My Lords, the noble Lord knows that this Government are engaged in the biggest hospital building programme since the beginning of the National Health Service. As regards the sale of surplus land, I believe that the noble Lord has tabled a Question on this subject to be discussed in a couple of weeks' time. I shall willingly answer it then.

Lord Ennals

My Lords, does the noble Lord accept that waiting lists now seem to be averaging 680,000 a year? The number is far higher than the average experienced by the previous administration, which after all was 10 years ago. Will he now say what in the White Paper will help to reduce this problem of pain for such a large number of people?

Lord Henley

My Lords, the average might be marginally higher than under the administration to which the noble Lord refers.
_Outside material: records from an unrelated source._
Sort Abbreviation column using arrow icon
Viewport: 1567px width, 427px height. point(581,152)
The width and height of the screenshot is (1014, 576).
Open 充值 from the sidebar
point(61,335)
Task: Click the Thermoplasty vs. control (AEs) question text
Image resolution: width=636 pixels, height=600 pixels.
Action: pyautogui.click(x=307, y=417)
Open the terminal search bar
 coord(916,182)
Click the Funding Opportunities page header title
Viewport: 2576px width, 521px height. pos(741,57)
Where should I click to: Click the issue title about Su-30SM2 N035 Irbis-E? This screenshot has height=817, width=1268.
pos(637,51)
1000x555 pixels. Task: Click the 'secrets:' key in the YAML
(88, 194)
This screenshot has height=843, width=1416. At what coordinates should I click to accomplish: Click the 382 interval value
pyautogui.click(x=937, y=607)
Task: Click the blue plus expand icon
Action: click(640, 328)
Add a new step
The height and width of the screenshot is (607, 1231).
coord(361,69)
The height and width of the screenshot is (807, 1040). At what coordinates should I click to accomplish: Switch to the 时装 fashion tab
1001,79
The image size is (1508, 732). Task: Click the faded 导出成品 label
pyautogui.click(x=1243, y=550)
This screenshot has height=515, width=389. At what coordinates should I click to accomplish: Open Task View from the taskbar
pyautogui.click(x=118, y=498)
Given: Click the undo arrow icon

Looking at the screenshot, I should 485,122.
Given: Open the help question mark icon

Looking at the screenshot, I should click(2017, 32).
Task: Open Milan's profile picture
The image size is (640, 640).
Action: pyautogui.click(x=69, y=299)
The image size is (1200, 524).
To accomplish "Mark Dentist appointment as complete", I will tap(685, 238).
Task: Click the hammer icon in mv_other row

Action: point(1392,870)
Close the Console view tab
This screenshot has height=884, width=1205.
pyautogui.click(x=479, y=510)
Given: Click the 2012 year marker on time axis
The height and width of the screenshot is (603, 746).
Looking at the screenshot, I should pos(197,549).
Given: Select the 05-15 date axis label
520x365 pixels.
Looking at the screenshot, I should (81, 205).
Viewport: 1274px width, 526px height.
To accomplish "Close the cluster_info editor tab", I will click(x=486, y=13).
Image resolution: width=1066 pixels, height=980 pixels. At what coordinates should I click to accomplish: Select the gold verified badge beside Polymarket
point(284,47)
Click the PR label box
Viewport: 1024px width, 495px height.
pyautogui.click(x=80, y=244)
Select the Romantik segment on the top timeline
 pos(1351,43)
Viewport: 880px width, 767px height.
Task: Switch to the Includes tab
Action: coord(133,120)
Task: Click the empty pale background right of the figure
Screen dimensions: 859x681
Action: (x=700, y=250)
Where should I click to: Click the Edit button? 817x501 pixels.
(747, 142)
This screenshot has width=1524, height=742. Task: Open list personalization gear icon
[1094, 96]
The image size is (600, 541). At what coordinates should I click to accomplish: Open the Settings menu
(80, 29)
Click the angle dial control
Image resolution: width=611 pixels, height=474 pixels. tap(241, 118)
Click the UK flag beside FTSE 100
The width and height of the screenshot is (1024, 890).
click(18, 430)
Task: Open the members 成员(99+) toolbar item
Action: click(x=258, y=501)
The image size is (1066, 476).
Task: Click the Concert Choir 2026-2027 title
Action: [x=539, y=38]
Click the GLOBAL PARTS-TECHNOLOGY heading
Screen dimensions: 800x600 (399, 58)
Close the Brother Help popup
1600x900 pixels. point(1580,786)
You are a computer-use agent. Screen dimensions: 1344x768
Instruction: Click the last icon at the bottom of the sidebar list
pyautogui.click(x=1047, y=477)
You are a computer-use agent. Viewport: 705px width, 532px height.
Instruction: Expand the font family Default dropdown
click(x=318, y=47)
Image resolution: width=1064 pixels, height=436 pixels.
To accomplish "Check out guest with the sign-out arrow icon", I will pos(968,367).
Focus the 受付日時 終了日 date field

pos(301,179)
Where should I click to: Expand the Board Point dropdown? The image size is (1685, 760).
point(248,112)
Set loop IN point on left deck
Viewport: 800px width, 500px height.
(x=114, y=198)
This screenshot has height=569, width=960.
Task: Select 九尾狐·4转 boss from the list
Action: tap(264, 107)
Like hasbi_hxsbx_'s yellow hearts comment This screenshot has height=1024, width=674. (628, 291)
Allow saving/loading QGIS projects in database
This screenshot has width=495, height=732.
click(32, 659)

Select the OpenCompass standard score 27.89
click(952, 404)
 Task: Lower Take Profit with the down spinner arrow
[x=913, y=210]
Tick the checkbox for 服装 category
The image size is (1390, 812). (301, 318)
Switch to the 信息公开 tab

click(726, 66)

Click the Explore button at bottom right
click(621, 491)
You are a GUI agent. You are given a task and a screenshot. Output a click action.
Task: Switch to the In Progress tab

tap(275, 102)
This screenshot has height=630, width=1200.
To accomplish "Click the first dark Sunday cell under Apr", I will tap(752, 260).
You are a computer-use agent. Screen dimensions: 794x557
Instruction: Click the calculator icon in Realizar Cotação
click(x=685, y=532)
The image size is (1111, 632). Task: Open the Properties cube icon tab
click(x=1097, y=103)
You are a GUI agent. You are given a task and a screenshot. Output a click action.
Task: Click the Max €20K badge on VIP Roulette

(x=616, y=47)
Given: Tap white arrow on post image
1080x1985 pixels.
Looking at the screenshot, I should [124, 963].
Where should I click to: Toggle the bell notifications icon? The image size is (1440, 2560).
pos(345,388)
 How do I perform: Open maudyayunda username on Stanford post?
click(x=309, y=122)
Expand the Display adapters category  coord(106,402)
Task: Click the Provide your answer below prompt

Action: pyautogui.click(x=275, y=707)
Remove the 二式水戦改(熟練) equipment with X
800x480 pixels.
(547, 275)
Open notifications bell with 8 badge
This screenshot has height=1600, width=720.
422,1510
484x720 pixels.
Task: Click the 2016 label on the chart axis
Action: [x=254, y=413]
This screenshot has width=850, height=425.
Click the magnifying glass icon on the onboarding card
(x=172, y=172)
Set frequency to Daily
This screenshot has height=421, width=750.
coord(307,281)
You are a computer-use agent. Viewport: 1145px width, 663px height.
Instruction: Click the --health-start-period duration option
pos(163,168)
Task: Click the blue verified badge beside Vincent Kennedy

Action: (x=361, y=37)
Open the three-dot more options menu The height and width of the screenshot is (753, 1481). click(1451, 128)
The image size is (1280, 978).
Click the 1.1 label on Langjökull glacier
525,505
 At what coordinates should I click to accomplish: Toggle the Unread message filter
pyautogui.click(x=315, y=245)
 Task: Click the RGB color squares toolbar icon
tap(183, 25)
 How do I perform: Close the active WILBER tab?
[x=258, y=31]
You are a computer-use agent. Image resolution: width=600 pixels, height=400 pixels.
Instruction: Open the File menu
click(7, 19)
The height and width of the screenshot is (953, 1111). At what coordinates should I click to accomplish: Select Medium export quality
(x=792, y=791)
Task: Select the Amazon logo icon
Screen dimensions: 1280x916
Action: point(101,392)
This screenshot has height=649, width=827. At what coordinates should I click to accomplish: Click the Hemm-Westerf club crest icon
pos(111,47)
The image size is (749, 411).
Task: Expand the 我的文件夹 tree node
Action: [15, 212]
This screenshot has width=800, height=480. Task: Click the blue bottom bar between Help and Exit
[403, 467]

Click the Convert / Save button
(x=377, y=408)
However, as he well knows, and as I think my noble friend Lady Trumpington told him two or three years ago, under every single Labour government since the last war the figures have gone up and under every single Conservative government they have come down. As regards the White Paper, the noble Lord knows perfectly well that the proposals will increase the ease with which money can move around from one district to another. That will certainly help those patients who are in areas or districts which admittedly have rather long waiting lists at the moment.

Lord Ennals

My Lords, my Question was about patients and not about money. Does the noble Lord not accept that it was about patients getting into operating theatres?

Lord Henley

My Lords, the noble Lord knows that the White Paper contains proposals designed so that money follows patients. If money follows patients it makes it easier for them to go where there are not waiting lists.